On the fourth and fifth day each group shoots a scene from their script and cuts it together for a screening. During the shoots the performance advisors wander between groups giving input and performance direction. We choose a scene that we consider one of the more difficult to pull off. It's a good opportunity to have a go at something and see if it works without too much worry if it does stuff up. After chatting all week about the eight projects it's really interesting to see the test scenes at the screening.
A photographer is there throughout our shoot. We try to look deep in thought when being photographed. We recommend trying to recall a distant memory and gesturing with a pen or pencil. Developing a relationship with the photographer allows you to edit the photos before they are handed in.

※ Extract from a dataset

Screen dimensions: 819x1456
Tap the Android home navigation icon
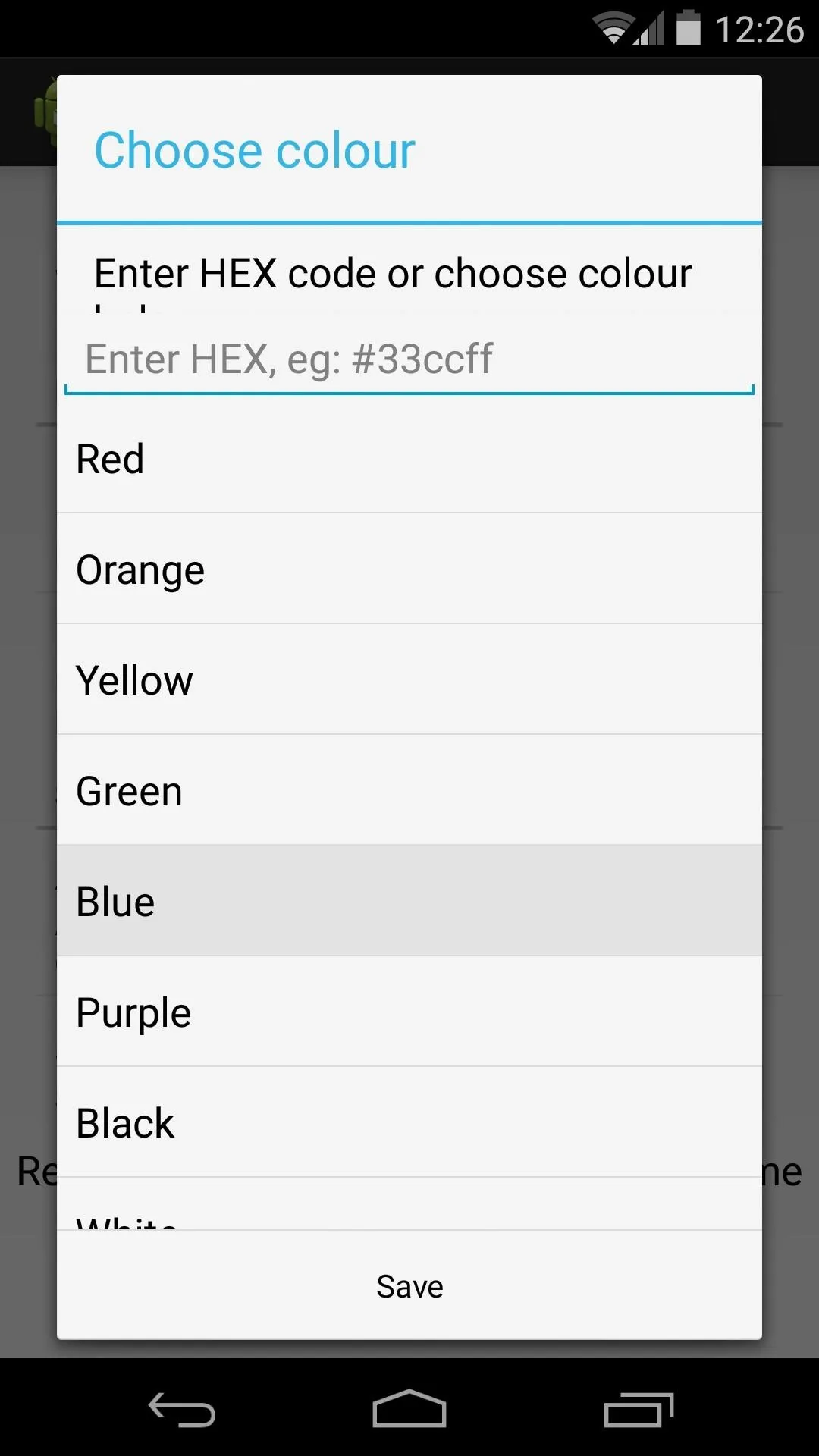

The final day sees us revisit the script sessions. By this stage we have clear ideas of where our script is headed and we started to make a graph plotting the acts and sub-plots. By the end of the Lab it is tempting to go out and start writing straight away rather then working out the new scene breakdowns. It's something our script editor warned us about.
The final night dinner feels like a mini graduation as everyone gets set to take their projects back to the real world. If there was a best-dressed group award at the wrap dinner we were it - suits and ties across the board.
The days at the Lab are long, mostly starting at 8am and ending with a screening around 9 or 10pm. While it's draining at times, it's an environment that lends itself to focusing totally on the project. For our group it's often hard to get everyone in the same room, so having a solid week to devote to a project we all care about was great.
We couldn't recommend the Lab enough. For anyone with a low-budget feature project it is a fantastic opportunity to develop your project and get the momentum to take it to the next stage.